The Government will present a new tourism policy in the coming weeks, that will look to bring quality tourists and improve Malta’s connectivity, Prime Minister Robert Abela said on Sunday.
Abela said the policy will focus on how to maintain tourism volume but also focus on what sort of visitors are attracted to Malta. He dismissed the idea that decreasing the number of tourists arriving in Malta is the right measure.
The tourism policy will also look at short-term rentals, he said.
Last month, MTA CEO Carlo Micallef revealed proposals that would mean apartment owners would need to get the go-ahead from the majority in their block before being granted short-term letting licenses.
According to an exercise carried out by Times of Malta, the new rules would affect three-quarters of Malta's licenced homes.

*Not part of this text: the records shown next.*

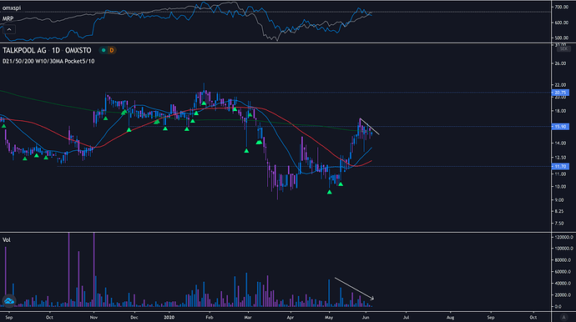576x322 pixels.
Task: Click the green triangle marker under the May low
Action: click(x=330, y=192)
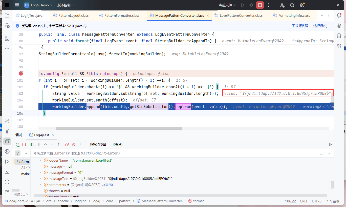This screenshot has width=346, height=207.
Task: Open the Database tool window
Action: coord(339,36)
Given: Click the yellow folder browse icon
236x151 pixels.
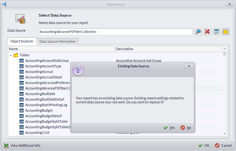Looking at the screenshot, I should pos(226,32).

“We cannot abandon those whose only investment an an apartment they bought to rent short-term, but we must balance their interests with neighbours who live in the same block as those short-term lets”, Abela said.
Abela was short on providing further detail on what the policy would include.
Speaking at the start of a Labour Party fundraising telethon, Abela said that the government’s “sound decisions” have led to economic growth and made the private sector confident enough to embark on investments that require huge capital investments.
Those investments will entice the quality tourists the country wants, Abela said.
The prime minister specifically singled out Malta’s tallest building, Mercury Towers, in Paceville, developer Joseph Portelli's most ambitious project.
“Until a few years ago there wasn't a Maltese who could have taken on a project like this, which cost a third of a billion. This is now possible because this government opened new economic opportunities,” he said.
PL government made a "constitutional revolution"
Abela was speaking at PL headquarters in Ħamrun, two days after Malta celebrated its 50th anniversary as a republic.
Abela said that the changes made 50 years ago meant that the guardian of the constitution was no longer a foreigner, but a Maltese president.
The constitutional amendment that brought about a republic, and several others including in 1987 were fundamental in making Malta what it is today, he said.
“For 30 years any changes to the constitution were cosmetic,” he said.
But the prime minister said that the government embarked on a “constitutional revolution” in the last years.
That includes appointing the chief justice via a two-thirds majority vote in parliament and giving full autonomy to how the judiciary operates.
How the police commissioner is appointed has also changed he said.
Those changes meant that Malta’s good governance credentials have improved, Abela said.